La ciudad permanecía silenciosa y desierta; y al estruendo del mar de continuo bronco y agitado, se unía el de las campanas de la Catedral y de los innumerables templos que clamaban de día dy de noche por los agonizantes.
La peste, al igual que en otras agrupaciones de ciudadanos hizo acto de presencia en la cárcel; los reclusos encendidos de amora y de fe, percibiendo en donde podían hallar remedio para tamaña desventura, acogieron con entusiasmo la idea, concebida por uno de ellos, de sacar en procesion la imagen del Nazareno que se venerava en el inmediato convento, seguros de que con ello atraerían la proteccion del Cielo sobre la Ciudad.
Pero la autoridad permaneció indiferentea la suplica y el ansiado permiso les fue denegado.
Entonces, enardecidos de fe, se sublevaron, en una sublevacion silenciosa, que se redujo principalmente a hacer ineficaz la custodia de los guardianes. Fantasmas de sí mismos, a quienes el delito mantenía al margen de la sociedad, sin despojarse de los grilletes y cadenas, salieron a la calle, se trasladaron a la inmediata iglesia, se apoderaron dela imagen de Jesus El Rico conservada en su capilla y, en su divina locura, la llevaron en triunfo por los lugares mas afectados por la epidemia.
Finalizada la procesion, devolvieron la imagen a la iglesia y, acompañados de un público que les contemplaba absorto, contritos y reverenciosos, tornaron a la cárcel sin que ni uno solo se hubiese aprovechado del suceso para huir.

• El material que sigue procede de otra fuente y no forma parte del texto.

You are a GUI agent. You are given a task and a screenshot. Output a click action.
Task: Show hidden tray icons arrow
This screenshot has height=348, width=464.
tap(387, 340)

La ciudad entera fue testigo del prodigio, y de que la epidemia que amenazaba con acabar con la vida de todos, repentinamente desapareció.
El Rey Carlos II concedió la prerrogativa que cada Miercoles Santo, un preso quedase en libertad.
Esta tradicion dura hasta nuestros días. En la noche del Miercoles Santo, Nuestro Padre Jesus el Rico, concede la libertad a un preso, el cual le acompaña durante toda la procesion en señal de agradecimiento.